Positive PMI
China’s manufacturing sector expanded at a slightly slower pace in April than the previous month, but still maintained a “momentum of steady growth,” the latest data showed on April 30.
The purchasing managers’ index (PMI) for the sector came in at 51.4 in April, down from 51.5 in March, the National Bureau of Statistics (NBS) said. A reading above 50 indicates expansion, while a reading below reflects contraction.
Despite the slight decline, the April figure was still higher than the average of 51 for the first three months of the year and 51.2 for April 2017.
Production saw steady expansion and demand was “generally stable,” according to senior NBS statistician Zhao Qinghe, as the subindex for production held steady at 53.1 and the new order sub-index dropped slightly to 52.9.
Chen Zhongtao, analyst with the China Logistics Information Center, held a similar view, stating that the new figures reflected stability in domestic demand, production and employment.

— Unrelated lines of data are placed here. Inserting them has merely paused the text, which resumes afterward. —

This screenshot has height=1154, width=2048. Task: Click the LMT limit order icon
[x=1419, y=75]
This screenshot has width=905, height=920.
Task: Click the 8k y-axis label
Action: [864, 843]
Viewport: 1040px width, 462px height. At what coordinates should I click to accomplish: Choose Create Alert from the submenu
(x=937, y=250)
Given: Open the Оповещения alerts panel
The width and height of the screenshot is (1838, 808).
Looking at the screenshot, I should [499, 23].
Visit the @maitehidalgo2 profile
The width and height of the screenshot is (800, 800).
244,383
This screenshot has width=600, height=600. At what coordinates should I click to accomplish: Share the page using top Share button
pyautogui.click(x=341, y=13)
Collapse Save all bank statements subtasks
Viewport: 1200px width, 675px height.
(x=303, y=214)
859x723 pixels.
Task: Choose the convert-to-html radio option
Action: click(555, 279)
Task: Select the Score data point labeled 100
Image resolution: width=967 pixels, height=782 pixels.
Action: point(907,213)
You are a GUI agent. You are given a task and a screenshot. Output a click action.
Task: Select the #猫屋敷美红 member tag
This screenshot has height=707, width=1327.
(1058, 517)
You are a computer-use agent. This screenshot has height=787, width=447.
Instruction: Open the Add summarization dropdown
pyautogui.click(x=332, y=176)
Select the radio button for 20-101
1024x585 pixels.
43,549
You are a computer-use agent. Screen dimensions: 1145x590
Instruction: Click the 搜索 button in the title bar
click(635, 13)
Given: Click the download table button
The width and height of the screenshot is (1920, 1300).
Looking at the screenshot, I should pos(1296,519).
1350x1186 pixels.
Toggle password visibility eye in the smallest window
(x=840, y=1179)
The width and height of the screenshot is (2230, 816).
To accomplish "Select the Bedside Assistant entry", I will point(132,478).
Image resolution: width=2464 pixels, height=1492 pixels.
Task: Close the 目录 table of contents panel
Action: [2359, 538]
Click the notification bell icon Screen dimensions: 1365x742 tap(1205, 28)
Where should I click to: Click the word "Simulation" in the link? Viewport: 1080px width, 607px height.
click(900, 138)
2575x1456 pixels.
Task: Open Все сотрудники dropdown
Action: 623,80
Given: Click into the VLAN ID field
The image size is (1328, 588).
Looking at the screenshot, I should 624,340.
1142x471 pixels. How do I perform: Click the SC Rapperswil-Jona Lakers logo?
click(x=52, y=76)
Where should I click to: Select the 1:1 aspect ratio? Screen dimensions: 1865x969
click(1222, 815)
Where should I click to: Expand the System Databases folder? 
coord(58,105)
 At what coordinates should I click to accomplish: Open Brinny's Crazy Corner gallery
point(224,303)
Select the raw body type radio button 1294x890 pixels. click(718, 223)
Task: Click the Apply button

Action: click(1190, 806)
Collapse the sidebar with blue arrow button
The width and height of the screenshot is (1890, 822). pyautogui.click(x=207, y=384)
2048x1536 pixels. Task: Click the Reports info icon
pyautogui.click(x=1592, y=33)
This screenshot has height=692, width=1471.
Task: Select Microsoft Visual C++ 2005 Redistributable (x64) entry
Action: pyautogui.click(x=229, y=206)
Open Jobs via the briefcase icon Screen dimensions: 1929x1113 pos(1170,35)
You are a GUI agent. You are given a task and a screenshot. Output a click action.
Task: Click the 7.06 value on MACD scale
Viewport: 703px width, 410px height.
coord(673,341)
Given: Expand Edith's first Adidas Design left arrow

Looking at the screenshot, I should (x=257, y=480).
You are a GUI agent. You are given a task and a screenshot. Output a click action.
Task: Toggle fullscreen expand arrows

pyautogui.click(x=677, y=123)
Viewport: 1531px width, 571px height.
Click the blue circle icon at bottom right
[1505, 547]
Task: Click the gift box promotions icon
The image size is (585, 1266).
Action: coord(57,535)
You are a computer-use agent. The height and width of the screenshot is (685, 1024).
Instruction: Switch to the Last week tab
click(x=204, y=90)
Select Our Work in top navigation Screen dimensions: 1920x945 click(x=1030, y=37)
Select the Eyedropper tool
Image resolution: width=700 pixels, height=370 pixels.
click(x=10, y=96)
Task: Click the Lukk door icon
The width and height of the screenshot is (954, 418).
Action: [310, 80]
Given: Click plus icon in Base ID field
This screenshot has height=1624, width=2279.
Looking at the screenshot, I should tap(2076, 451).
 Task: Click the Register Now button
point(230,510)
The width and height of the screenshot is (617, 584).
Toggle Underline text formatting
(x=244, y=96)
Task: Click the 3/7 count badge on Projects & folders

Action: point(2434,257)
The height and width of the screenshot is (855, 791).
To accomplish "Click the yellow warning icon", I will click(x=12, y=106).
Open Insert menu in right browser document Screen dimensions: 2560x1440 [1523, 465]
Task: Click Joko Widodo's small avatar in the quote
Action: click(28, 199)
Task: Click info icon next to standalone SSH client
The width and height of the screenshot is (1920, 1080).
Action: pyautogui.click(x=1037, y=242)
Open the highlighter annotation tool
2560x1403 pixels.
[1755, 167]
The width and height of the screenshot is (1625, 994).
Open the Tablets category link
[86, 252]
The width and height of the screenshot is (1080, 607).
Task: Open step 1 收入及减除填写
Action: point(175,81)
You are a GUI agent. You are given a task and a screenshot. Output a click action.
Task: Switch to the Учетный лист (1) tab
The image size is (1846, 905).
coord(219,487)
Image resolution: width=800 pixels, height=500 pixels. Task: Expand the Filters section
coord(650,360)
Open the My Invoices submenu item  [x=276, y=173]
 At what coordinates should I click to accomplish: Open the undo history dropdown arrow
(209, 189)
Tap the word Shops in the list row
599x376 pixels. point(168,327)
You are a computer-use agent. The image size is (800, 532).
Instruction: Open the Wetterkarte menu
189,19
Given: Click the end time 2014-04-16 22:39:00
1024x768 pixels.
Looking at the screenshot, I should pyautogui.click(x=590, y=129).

The sub-index for employment decreased 0.1 to 49, remaining relatively high for the new normal of economic growth, Chen added.
China’s non-manufacturing sector expanded at a faster rate for a second consecutive month in April.
The sector’s PMI rose from 54.6 in March to 54.8 in April, higher than the 54 registered in April 2017.
The sub-index for new orders rose one point from the previous month to 51.1, showing faster growth in market demand.
Sub-indices for intermediary prices, sales prices and business outlook all increased from the previous month.
The service sector, which accounts for more than half of the country’s GDP, showed sound momentum, with the sub-reading up 0.2 from March to 53.8.
Faster expansion was also seen in air transportation, courier services, accommodation, telecommunications and software, the NBS said.